Potential CD34 interactions with CrkII, Grb2, Shc, C3G, Cbl, paxillin, or Abl.
(A) GST-CD34ifull fusion protein pull-down studies. In an effort to detect associations between CD34 and other signaling intermediates in addition to CrkL, GST-CD34ifullprecipitation studies were performed, and precipitated proteins were immunoblotted. KG1a cells were stimulated briefly (30 minutes) with 9C5 anti-CD34 (“CD34”) or MOPC 21 isotype control (“Ig”) in adhesion assays, and cells then were washed and lysed. Lysates from 4 × 106 cells per point were precleared with GST-Sepharose, and proteins were precipitated with 20 μg GST-CD34ifull (“CD34i”) or 20 μg GST (“GST”) protein, as indicated. Proteins were separated by SDS-PAGE, transferred to nitrocellulose membrane, and filters were cut according to protein size. Membranes were then immunoblotted with antibodies, as indicated, to determine whether CrkII, Grb2, paxillin, C3G, Cbl, or Shc proteins were present in the protein complex precipitated by GST-CD34ifull. As a positive control for immunoblotting, KG1a lysate was loaded in neighboring lanes, shown at left.
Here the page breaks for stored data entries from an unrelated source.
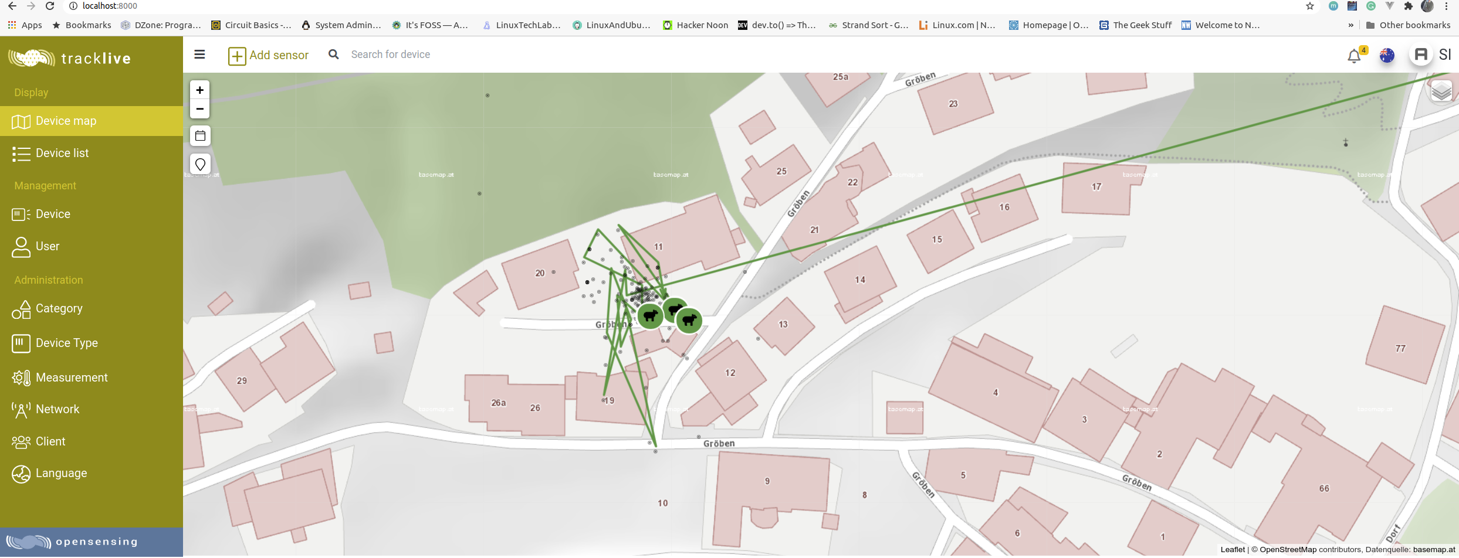Click the map location marker tool
This screenshot has width=1459, height=558.
pyautogui.click(x=200, y=164)
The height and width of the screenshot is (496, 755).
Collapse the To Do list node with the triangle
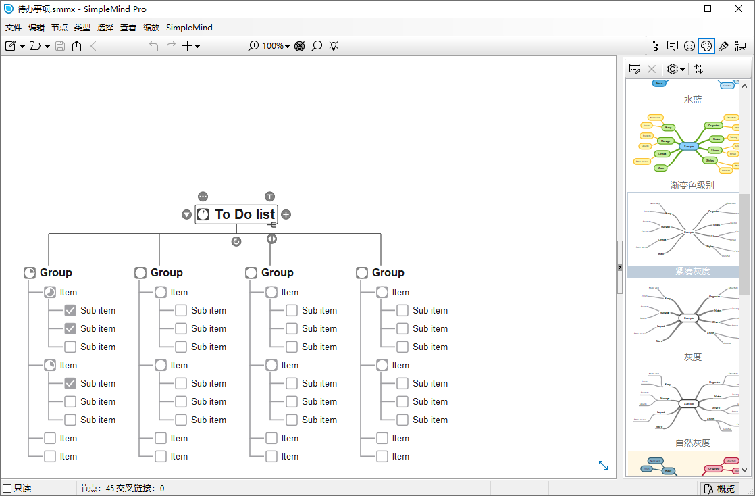point(186,215)
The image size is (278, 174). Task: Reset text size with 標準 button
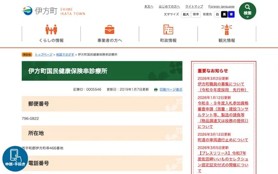coord(196,14)
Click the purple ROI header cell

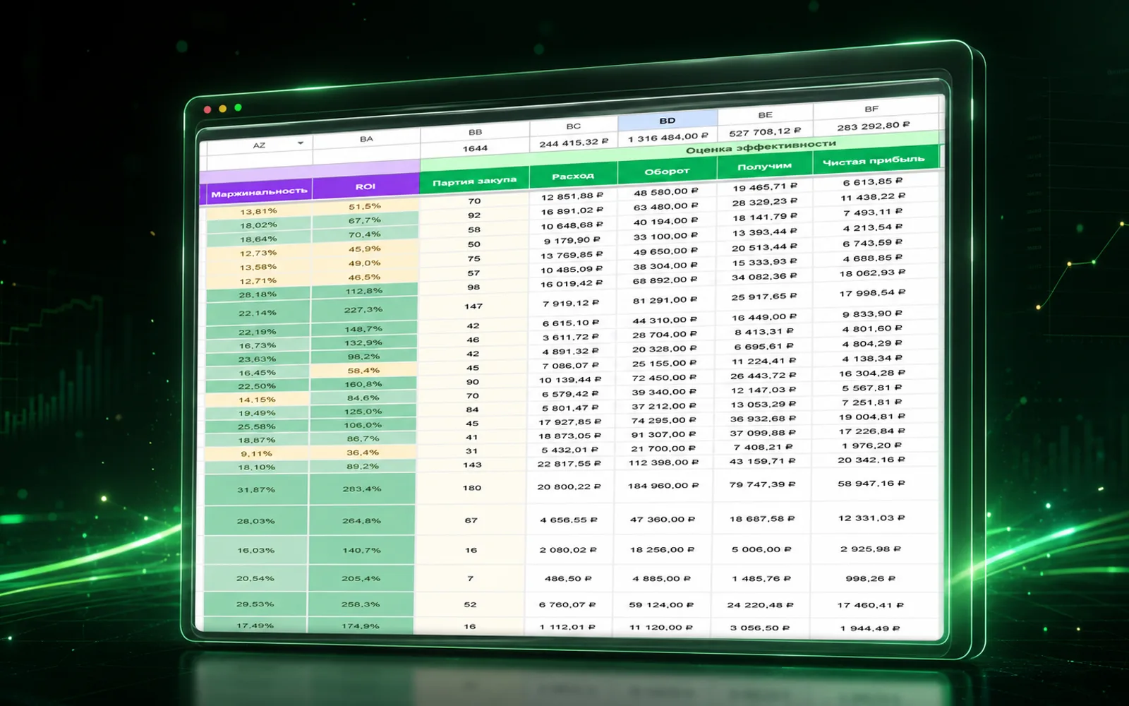366,186
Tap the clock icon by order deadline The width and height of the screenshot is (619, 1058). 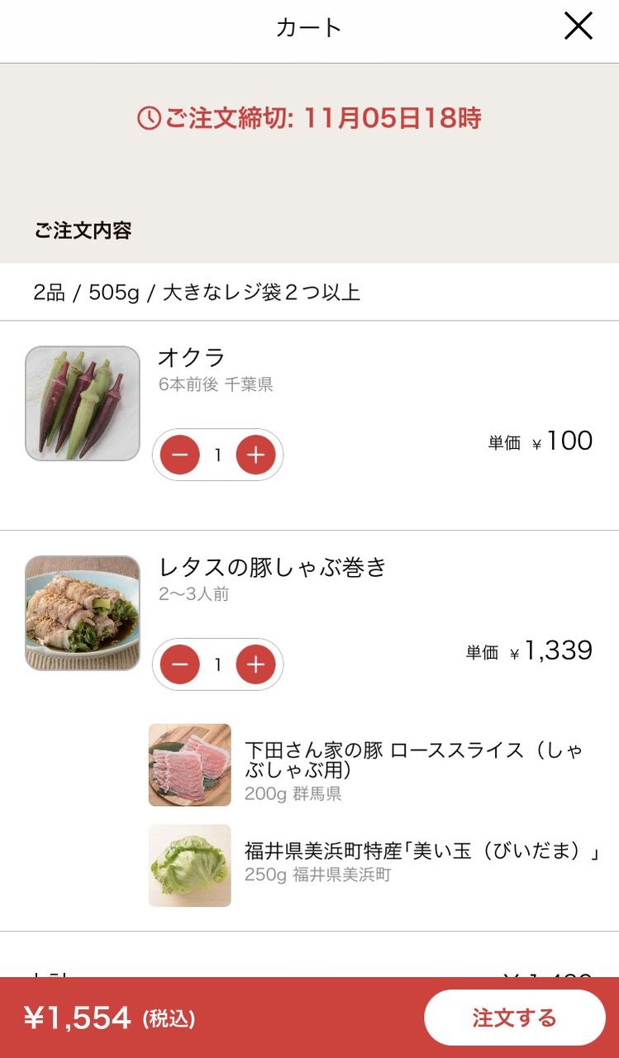(x=149, y=118)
Results demonstrate that CrkL protein was selectively precipitated with the GST-CD34ifull fusion protein and that CrkII, Grb2, Shc C3G, Cbl, and paxillin proteins could not be detected in precipitated material. Thus, GST-CD34ifull apparently does not tightly associate with these proteins under conditions employed in our assays. (B) GST-CD34ifull and GST-CrkL pull-down studies. In experiments similar to those described in Figure 5, GST-fusion proteins were used to precipitate c-Abl from KG1a lysates. Abl was identified by immunoblotting with anti-Abl antibody. GST-CD34ifull did not detectably precipitate c-Abl protein; in contrast, Abl was precipitated with GST-CrkL5′SH2-SH3, an important positive control for our studies.